It's a change that may spark privacy concerns for some users.
Google introduced the latest version of its popular browser, Chrome 69, but with a privacy hiccup.
The browser now automatically logs users in whenever they access a Google-owned site, ZDnet reports. The tech giant did not advertise this new function to users.
Google engineer Adrienne Porter Felt said that this automatic sign-in function does not automatically upload data:
Hi all, I want to share more info about recent changes to Chrome sign-in. Chrome desktop now tells you that you're "signed in" whenever you're signed in to a Google website. This does NOT mean that Chrome is automatically sending your browsing history to your Google account! 1/— Adrienne Porter Felt (@__apf__) September 24, 2018
Felt explained the reason Google included the function was included to prevent mix-ups for those who share computers and browsers with other users. Felt said that user data won't be uploaded unless they turn on Sync, which is the system that connects a user's Google account to the browser, allowing them to upload passwords and history to Google servers.

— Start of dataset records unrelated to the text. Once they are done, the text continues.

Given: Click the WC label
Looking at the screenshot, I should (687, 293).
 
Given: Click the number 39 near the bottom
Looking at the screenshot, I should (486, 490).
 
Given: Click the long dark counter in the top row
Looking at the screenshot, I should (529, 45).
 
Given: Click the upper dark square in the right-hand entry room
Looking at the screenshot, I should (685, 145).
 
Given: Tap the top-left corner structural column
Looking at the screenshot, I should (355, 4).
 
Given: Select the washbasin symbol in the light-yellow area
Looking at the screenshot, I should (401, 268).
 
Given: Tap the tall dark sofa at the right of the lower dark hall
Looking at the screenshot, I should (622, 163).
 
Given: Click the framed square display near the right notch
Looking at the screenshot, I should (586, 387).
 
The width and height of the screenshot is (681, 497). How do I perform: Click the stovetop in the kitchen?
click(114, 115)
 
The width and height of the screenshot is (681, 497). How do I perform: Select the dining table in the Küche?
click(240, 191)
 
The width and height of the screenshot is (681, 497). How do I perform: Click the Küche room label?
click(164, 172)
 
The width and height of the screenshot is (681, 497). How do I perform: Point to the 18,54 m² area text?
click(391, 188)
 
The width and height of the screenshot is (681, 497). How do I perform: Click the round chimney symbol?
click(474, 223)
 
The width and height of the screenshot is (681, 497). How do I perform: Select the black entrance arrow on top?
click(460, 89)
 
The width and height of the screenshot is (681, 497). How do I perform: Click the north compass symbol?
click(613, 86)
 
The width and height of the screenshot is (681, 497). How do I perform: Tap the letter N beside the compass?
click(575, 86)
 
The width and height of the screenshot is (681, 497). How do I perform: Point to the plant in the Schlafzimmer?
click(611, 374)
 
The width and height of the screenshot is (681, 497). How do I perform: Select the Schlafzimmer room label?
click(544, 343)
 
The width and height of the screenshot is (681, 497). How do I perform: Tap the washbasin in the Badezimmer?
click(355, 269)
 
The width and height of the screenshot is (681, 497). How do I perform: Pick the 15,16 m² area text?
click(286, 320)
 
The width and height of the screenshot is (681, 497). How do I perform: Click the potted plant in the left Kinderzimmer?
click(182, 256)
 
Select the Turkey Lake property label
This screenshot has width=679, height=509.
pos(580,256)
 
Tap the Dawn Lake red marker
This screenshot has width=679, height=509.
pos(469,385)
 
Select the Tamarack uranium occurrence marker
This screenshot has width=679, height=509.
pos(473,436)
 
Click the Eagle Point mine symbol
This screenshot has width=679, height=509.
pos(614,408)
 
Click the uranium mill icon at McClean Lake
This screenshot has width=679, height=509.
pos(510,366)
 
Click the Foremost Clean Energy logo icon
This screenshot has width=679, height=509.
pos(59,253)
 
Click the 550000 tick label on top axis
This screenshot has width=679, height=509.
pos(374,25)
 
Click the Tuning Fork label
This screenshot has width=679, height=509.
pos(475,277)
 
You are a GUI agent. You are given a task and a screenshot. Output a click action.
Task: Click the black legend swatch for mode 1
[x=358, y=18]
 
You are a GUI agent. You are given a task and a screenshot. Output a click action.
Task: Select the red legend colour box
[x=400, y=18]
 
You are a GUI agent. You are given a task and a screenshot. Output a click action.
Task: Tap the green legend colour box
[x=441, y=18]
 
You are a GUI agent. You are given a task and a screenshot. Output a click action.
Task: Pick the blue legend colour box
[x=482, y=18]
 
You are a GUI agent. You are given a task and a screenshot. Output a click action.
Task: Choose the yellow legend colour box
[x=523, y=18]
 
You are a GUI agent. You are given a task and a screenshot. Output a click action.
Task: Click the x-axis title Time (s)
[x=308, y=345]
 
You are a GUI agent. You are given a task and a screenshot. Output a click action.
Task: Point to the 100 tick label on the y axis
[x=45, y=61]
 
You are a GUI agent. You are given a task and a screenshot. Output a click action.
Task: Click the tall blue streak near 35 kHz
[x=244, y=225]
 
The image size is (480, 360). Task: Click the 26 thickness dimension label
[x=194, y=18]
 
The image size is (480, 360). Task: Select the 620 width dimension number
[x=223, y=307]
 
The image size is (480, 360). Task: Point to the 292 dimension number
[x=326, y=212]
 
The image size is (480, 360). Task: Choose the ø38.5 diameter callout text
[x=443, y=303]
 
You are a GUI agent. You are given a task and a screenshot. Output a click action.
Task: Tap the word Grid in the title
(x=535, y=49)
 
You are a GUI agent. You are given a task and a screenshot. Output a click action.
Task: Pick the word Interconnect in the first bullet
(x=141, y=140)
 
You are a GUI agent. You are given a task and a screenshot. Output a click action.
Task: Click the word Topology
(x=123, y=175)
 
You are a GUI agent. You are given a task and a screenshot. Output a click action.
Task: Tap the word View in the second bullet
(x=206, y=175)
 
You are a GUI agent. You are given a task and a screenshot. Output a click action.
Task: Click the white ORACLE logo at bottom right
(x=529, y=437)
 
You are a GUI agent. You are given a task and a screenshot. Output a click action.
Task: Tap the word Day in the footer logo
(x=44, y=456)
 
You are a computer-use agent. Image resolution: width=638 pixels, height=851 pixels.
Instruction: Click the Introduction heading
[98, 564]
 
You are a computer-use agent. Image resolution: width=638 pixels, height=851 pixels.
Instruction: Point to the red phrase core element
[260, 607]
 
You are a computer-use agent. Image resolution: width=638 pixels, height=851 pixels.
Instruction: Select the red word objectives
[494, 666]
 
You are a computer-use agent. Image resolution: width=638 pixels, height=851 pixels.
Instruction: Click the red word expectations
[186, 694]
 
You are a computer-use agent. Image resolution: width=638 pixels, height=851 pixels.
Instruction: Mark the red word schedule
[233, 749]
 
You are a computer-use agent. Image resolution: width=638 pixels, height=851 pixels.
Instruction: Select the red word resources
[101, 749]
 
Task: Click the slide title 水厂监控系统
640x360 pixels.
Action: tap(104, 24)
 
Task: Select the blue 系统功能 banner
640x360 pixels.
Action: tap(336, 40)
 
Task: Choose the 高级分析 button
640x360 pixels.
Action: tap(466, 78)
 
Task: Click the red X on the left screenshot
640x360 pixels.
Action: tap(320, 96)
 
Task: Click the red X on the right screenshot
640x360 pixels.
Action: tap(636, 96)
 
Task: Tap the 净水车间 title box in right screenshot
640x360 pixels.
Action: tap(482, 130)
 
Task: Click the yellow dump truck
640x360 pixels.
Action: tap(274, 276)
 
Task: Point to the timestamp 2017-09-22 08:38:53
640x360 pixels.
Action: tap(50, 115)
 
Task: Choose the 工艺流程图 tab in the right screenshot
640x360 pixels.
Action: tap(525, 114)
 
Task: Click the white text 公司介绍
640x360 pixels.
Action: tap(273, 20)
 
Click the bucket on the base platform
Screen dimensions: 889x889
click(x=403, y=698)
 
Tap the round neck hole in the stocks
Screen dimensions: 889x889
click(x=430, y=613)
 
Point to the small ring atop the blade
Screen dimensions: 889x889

Sync is not turned on unless you later turn it on.— Adrienne Porter Felt (@__apf__) September 22, 2018
Sync has been around for several years, so most Chrome users are familiar with it. But many of these users still might prefer to log in to Chrome manually or at least make the conscious decision not to log in to Chrome at all.
While this concern around this new browser feature might be minor, tech users are increasingly concerned with privacy. Google has also recently missed the privacy mark when it comes to email and location tracking.